Jumbos are loans that exceed the limits for mortgage securitizers Fannie Mae and Freddie Mac , and his opinion is echoed by many other experts.

“Can you get a jumbo mortgage?” Miller asks. “Of course. The question is how much do you have put down. The average is not what it used to be—it’s not 5 percent and a pulse.”

Banks are now requiring at least 25 percent down--and in some cases 30 percent--for large loans, says Brendon DeSimone, a realtor with Paragon Real Estate Group in San Francisco.Occasionally, brokers say, they are asking for 40 percent or more.

“This has really hurt the luxury market because people who used to sell stocks from their employee stock purchase plan or their portfolio no longer can count on that money because of the big hit in the stock market.”

Without a large down payment, loans are difficult to obtain or come with prohibitively high interest rates, which shrinks the pool of potential buyers and reduces demand for homes.

“Plus, the ones who have the cash are going to expect a sharper discount for the cash,” explains Miller

Grabel sees a barbell effect in the market. At the low end there is a lot of money available, thanks to federal stimulus policies and large price declines that have attracted bargain hunters.

There is activity up to the million-dollar mark, because you can buy a home for $950,000 and finance 80 to 85 percent of that with a conforming loan (the cap is $417,000 for most of the country but about $729,000 for expensive markets) and a small home equity loan, if needed.

“It’s a sweet spot,” Grabel says. “You have a [interest] rate around 5 percent and a home that might have been $1.2-$1.3 million a couple of years ago.”

Meanwhile, at the high end, there are private banks that will lend to very wealthy clients at favorable rates. "We can also get 4 or 5 percent,” he says. “They can put a lien on their jet or other home or things like that.”

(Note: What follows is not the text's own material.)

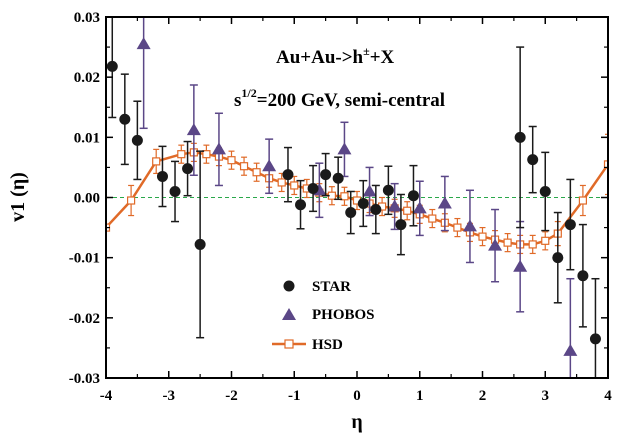 This screenshot has height=438, width=618. I want to click on x-tick-label: 3, so click(546, 396).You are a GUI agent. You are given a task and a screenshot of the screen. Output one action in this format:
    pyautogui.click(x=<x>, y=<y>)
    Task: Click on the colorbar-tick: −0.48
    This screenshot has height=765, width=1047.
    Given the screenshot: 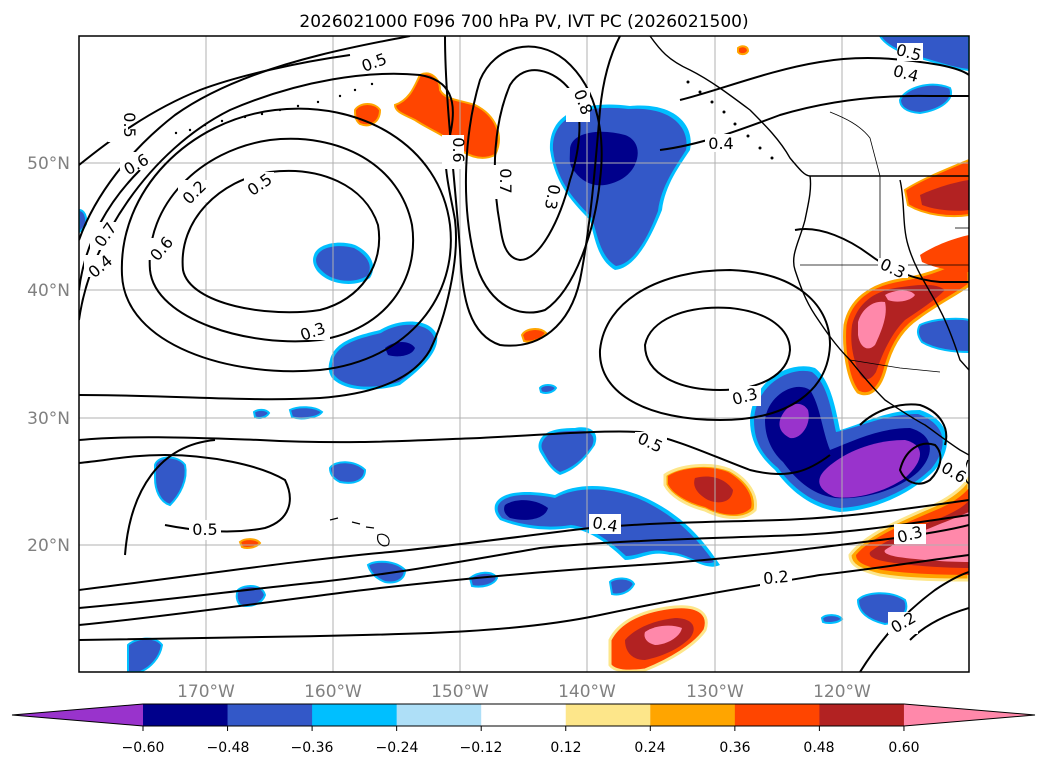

The problem is the $1 million to $3 million range, where homebuyers are affluent, but not super-rich.

Though financing is the biggest challenge, other forces appear to be at work. Randel sees a paradigm shift in the way people want to live: “Smaller, more economical, less ostentatious; all bode poorly for luxury housing," he says.

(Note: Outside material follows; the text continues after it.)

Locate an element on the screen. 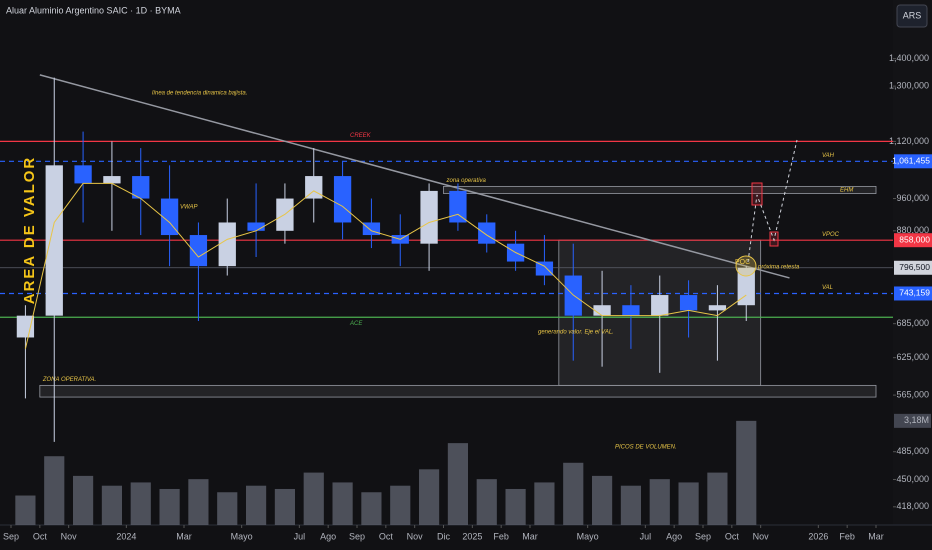  volume-label-bg is located at coordinates (912, 420).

In Lake Tahoe, Calif. one of the country’s premiere resort areas, Shari Chase, president and CEO of Chase International Distinctive Properties, has seen an uptick in buyers over the last 45 days, and has several large deals in the works. But she’s still advising clients to price “ahead of the market.”

“People are really scrutinizing what they’re buying, why they’re buying and what the values are,” she says. “If you have sellers that are even a smidge too optimistic they’re not going to be receiving offers.”